Copy each line containing "item" from the listing below.

##########

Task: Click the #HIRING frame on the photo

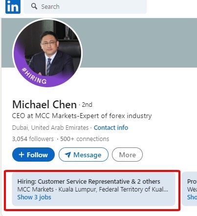Action: tap(34, 76)
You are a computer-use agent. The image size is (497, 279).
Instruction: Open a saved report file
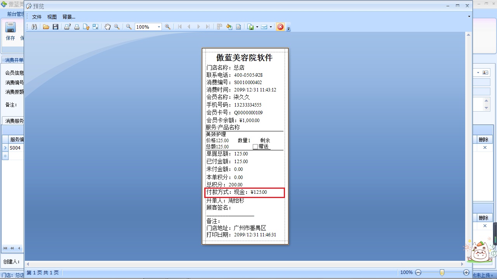click(46, 27)

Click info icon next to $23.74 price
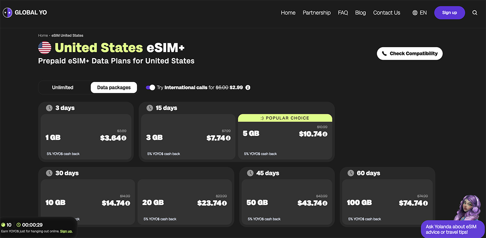[224, 203]
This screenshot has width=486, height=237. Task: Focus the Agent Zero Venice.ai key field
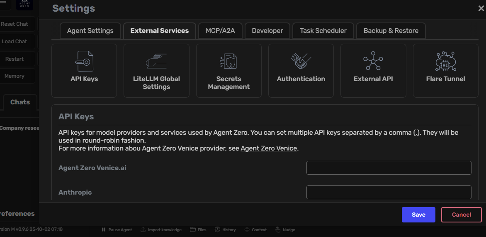tap(389, 168)
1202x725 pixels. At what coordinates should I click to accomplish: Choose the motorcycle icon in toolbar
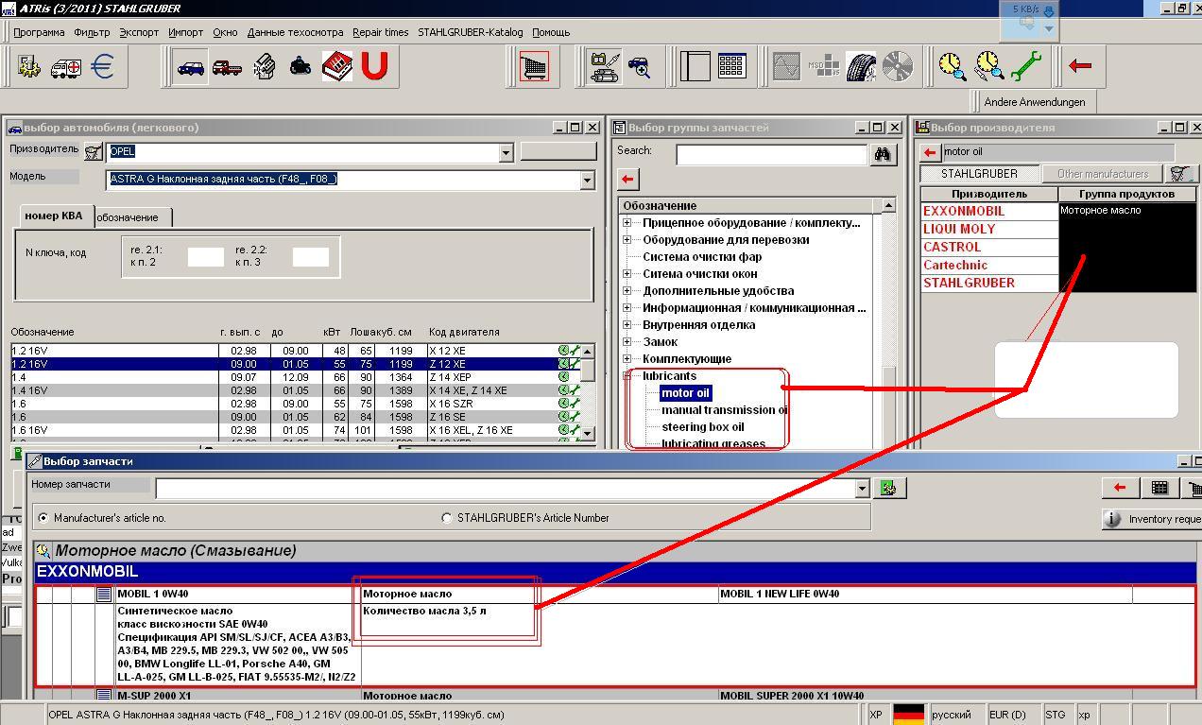tap(301, 67)
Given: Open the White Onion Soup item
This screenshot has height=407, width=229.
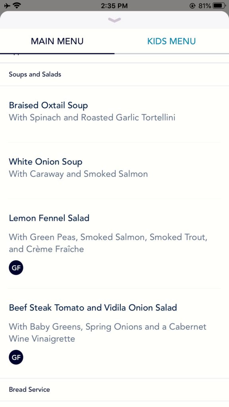Looking at the screenshot, I should pyautogui.click(x=115, y=171).
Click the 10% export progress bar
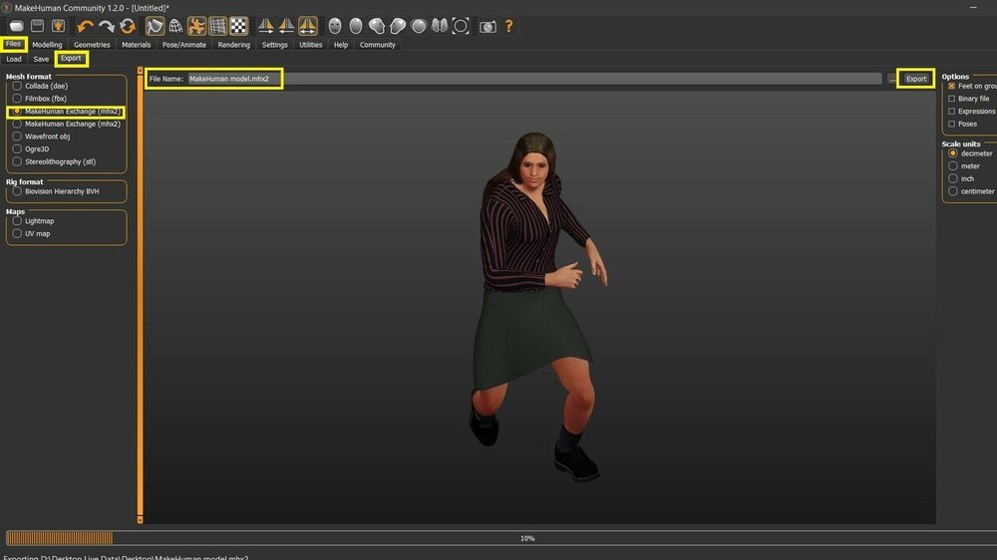 click(x=526, y=538)
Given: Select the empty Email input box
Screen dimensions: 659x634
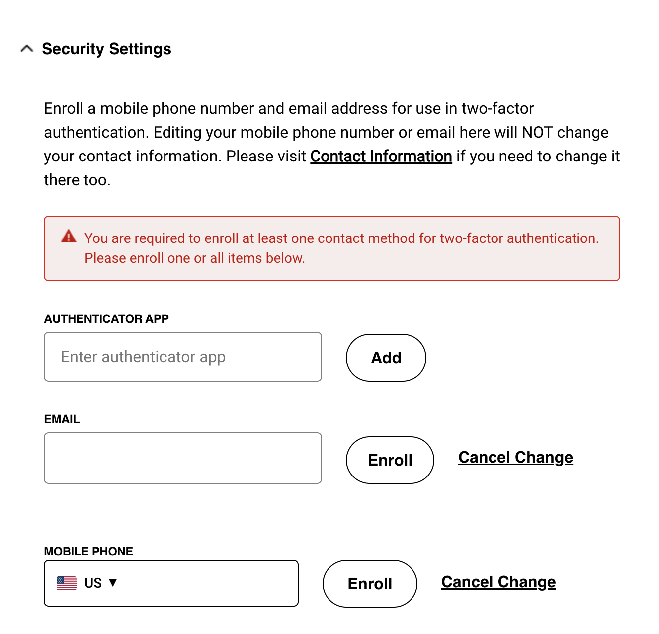Looking at the screenshot, I should (182, 458).
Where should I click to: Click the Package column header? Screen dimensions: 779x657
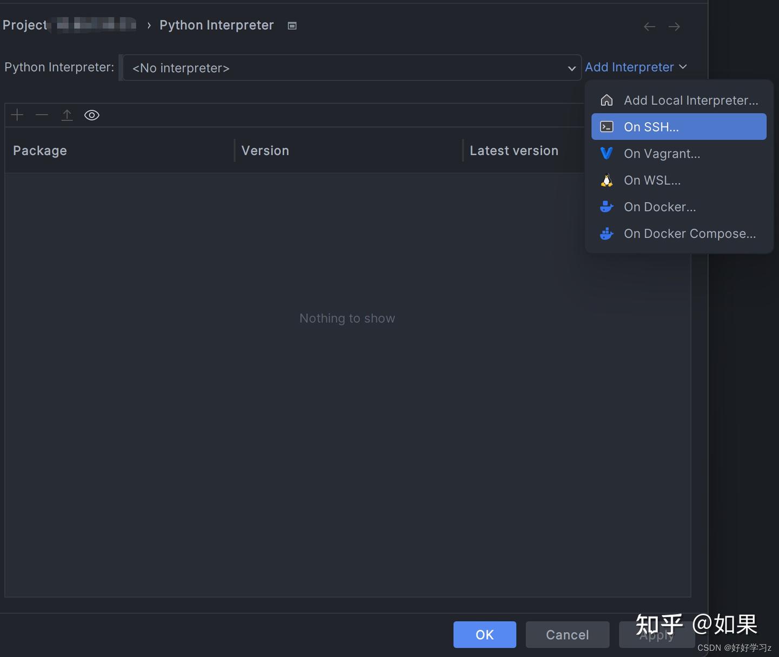click(39, 150)
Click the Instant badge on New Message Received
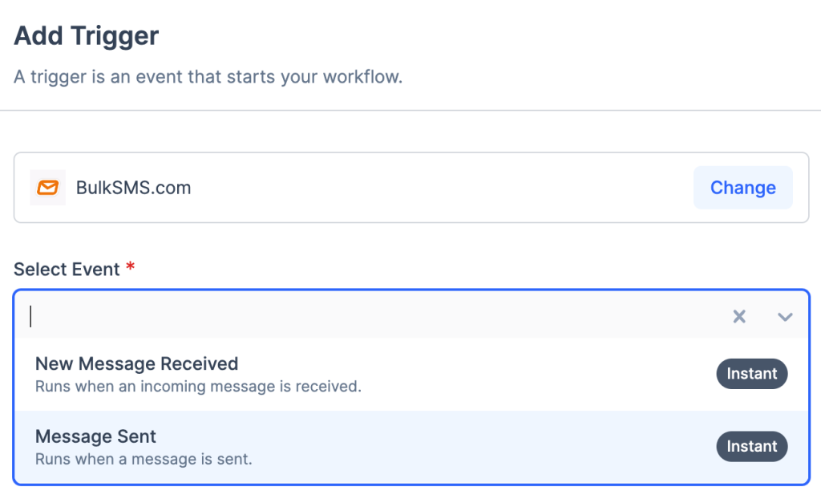Image resolution: width=821 pixels, height=495 pixels. click(x=751, y=374)
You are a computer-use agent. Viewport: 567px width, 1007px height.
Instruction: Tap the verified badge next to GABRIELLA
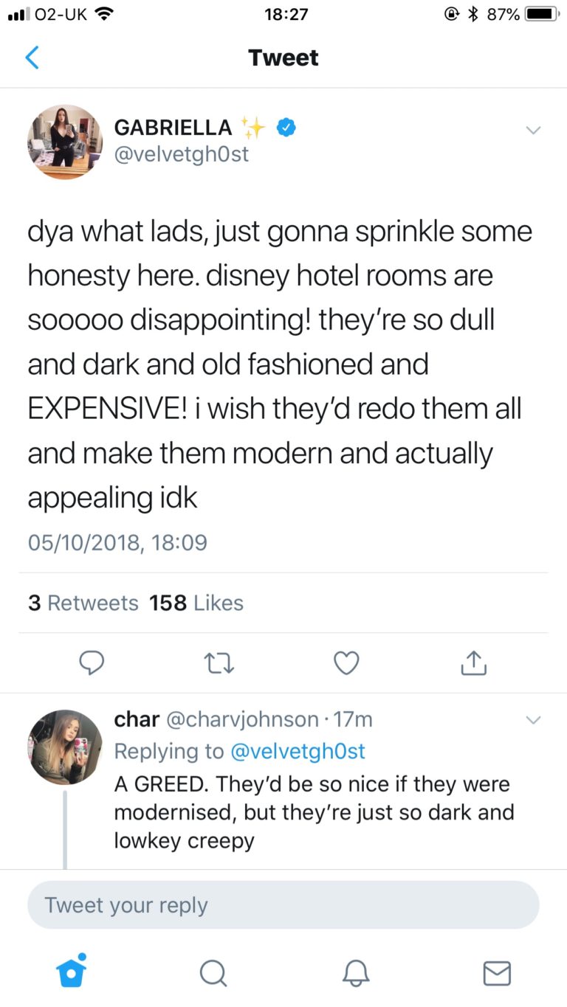tap(286, 128)
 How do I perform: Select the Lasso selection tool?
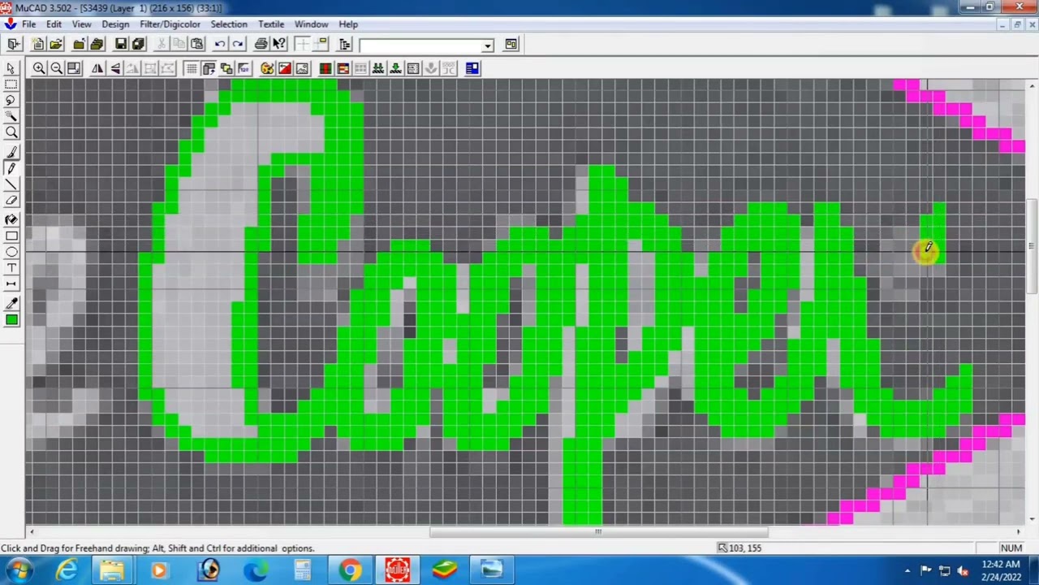(x=11, y=101)
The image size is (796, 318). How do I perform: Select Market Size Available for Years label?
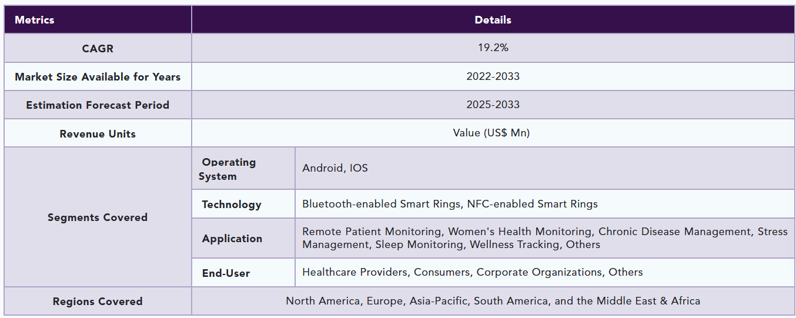(x=98, y=77)
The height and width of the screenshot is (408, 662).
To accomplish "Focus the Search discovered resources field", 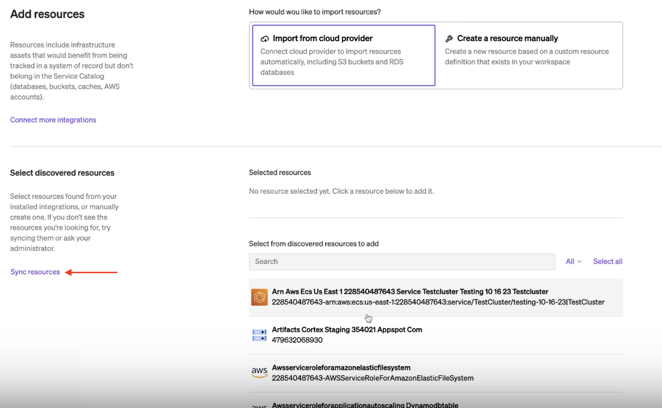I will [x=402, y=262].
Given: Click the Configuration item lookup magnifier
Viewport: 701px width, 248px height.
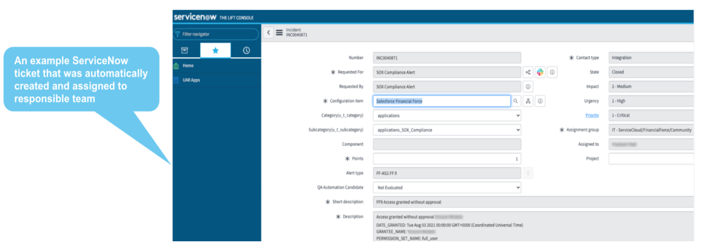Looking at the screenshot, I should 516,101.
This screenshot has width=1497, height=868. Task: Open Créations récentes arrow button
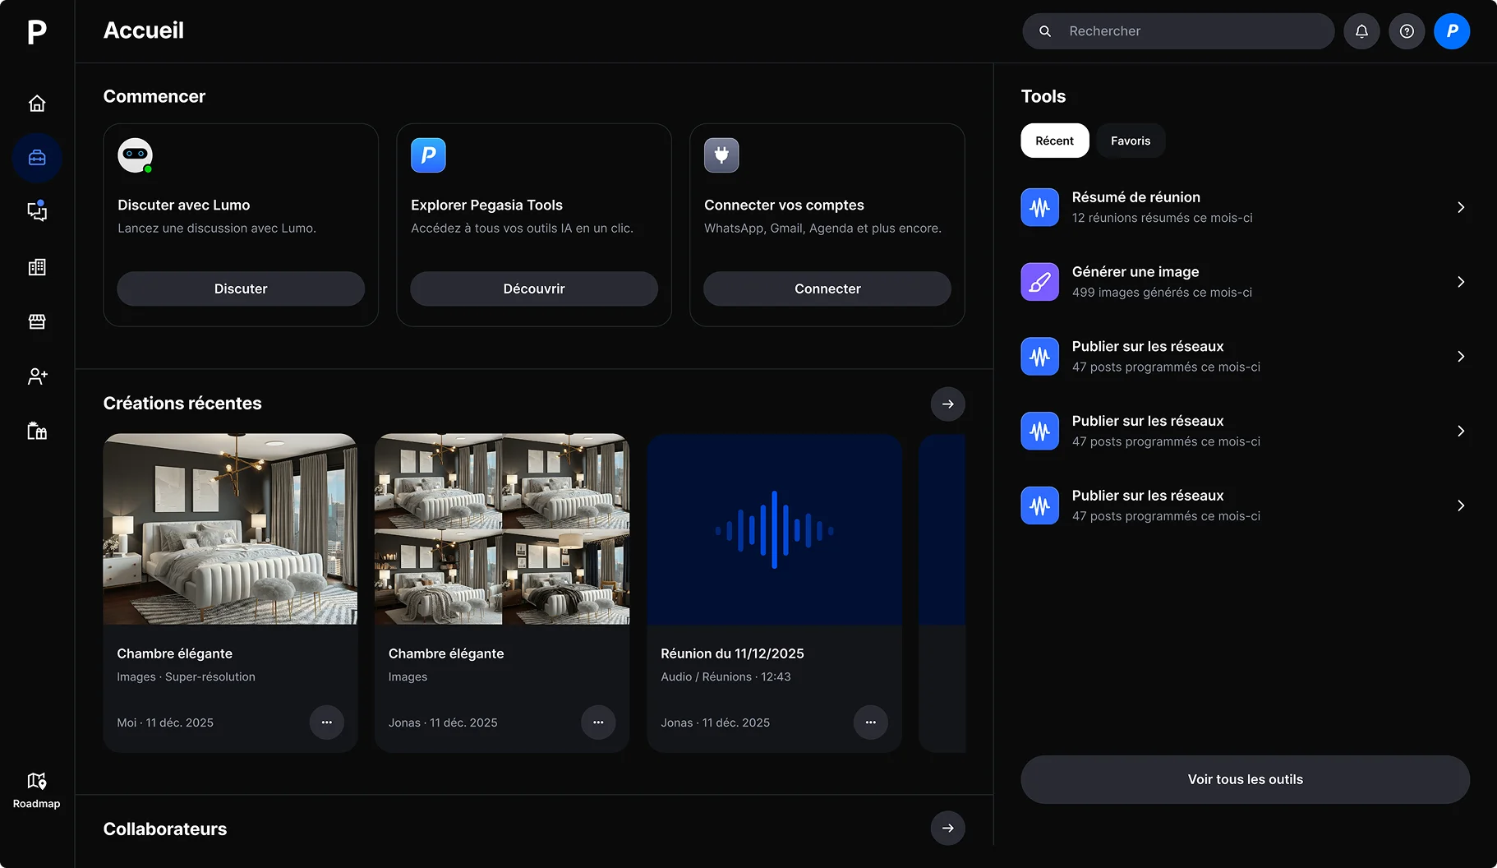pos(947,404)
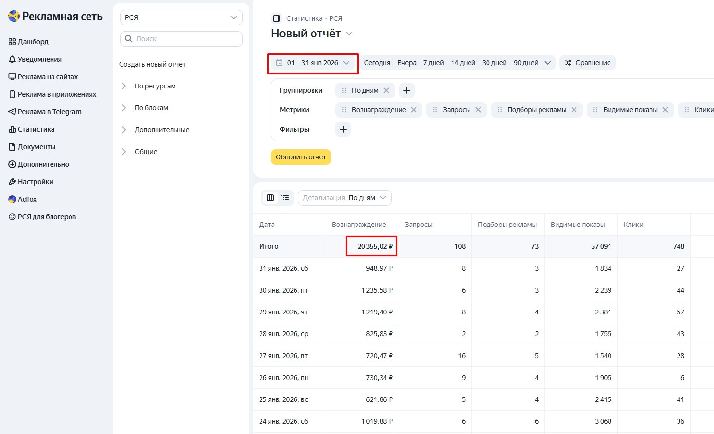Image resolution: width=714 pixels, height=434 pixels.
Task: Add a filter using the plus button
Action: (x=343, y=129)
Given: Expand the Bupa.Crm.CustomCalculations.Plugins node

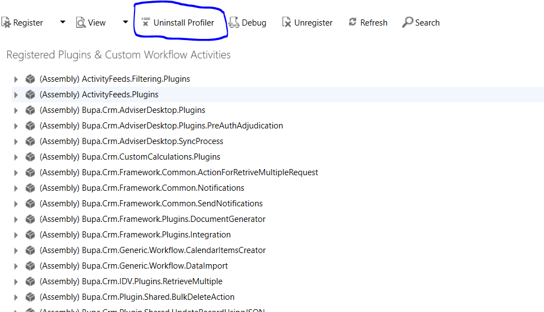Looking at the screenshot, I should [16, 157].

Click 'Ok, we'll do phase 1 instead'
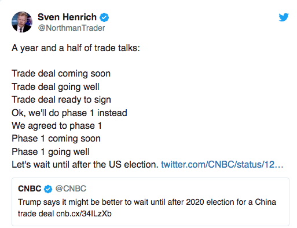point(69,113)
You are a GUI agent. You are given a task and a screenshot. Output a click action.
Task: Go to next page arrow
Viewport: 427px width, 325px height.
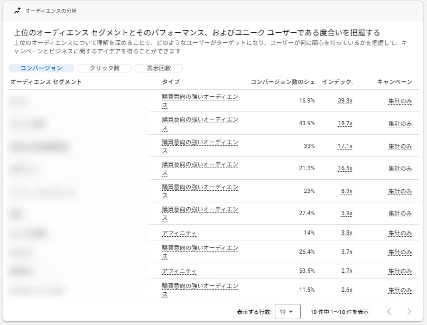point(409,312)
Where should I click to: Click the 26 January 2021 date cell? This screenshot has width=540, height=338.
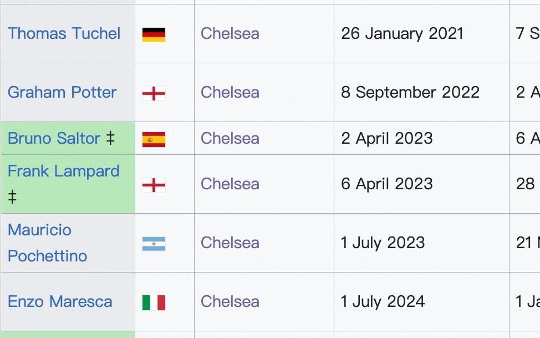402,33
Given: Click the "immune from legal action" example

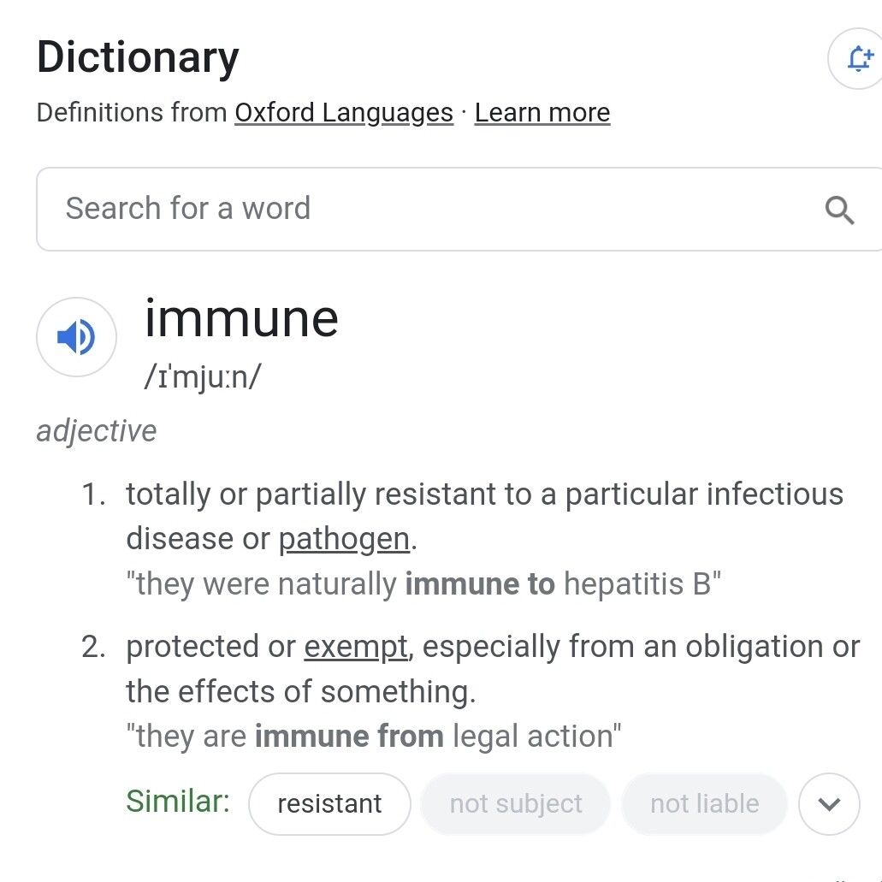Looking at the screenshot, I should (x=374, y=736).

##########

### EXPECTED OUTPUT
Given: Open the White Onion Soup item
Given: Click the Configuration item lookup magnifier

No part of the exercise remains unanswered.